The discrete Fourier transform over a finite field finds applications in algebraic coding theory. A novel method for computation of the discrete Fourier transform over a finite field with reduced multiplicative complexity is described.
For the DFT computation in the field GF(2^m) for even m, the exact formula for the number of multiplications is analytically obtained.
Prof. Sergei Fedorenko, Saint-Petersburg State University of Aerospace Instrumentation, is currently visiting us as a guest scientist of Alexander von Humboldt Stiftung.
The main results of Prof. Fedorenko belong to a very important part of communication theory: channel coding.
Prof. Fedorenko has given the simple derivation, the proof, and the complexity analysis of the Shiozaki-Gao algorithm for decoding algebraic codes (including Reed-Solomon codes), and its relation to the Welch-Berlekamp and Euclidean algorithms. The connection between known decoding algorithms demonstrated by Prof. Fedorenko has important methodological significance in coding theory. The modification of this algorithm for decoding both errors and erasures of Reed-Solomon codes are the simplest for codes with short lengths for any implementation.
Prof. Fedorenko has introduced the method for computation of the discrete Fourier transform (DFT) over a finite field. If the number of multiplications is to be minimized, then this algorithm is the best known algorithm of the DFT for small lengths (less than or equal to 511). Nowadays there are many modifications of Fedorenko's method which decrease the additive complexity of DFT.

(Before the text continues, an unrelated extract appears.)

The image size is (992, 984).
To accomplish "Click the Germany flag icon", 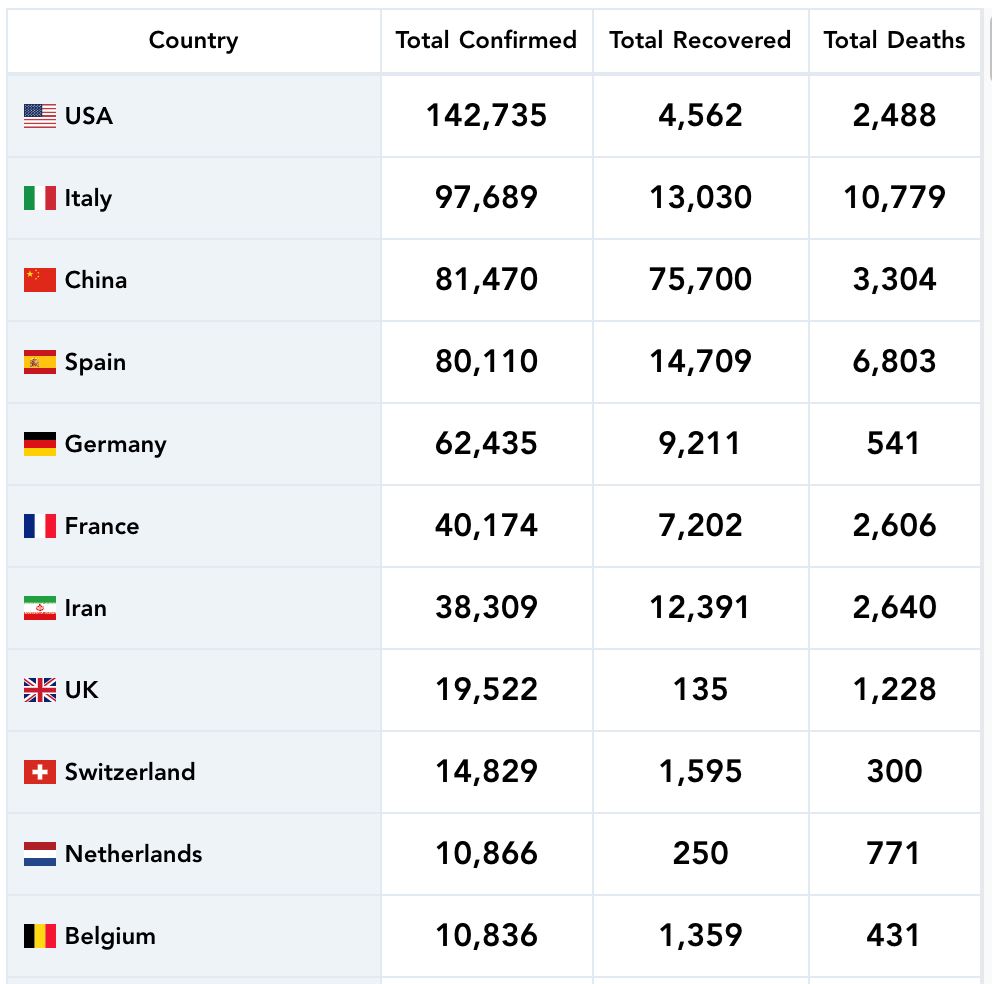I will (40, 444).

Prof. Fedorenko has invented the method for finding roots of polynomials over finite fields. This algorithm for evaluation of arbitrary polynomials at many points of the finite field has significantly better performance than well-known methods. This method makes possible significant speed up of the decoding process of Bose-Chaudhuri-Hocquenghem (BCH), Reed-Solomon and some other error-correcting codes. One of modifications of this method is patented.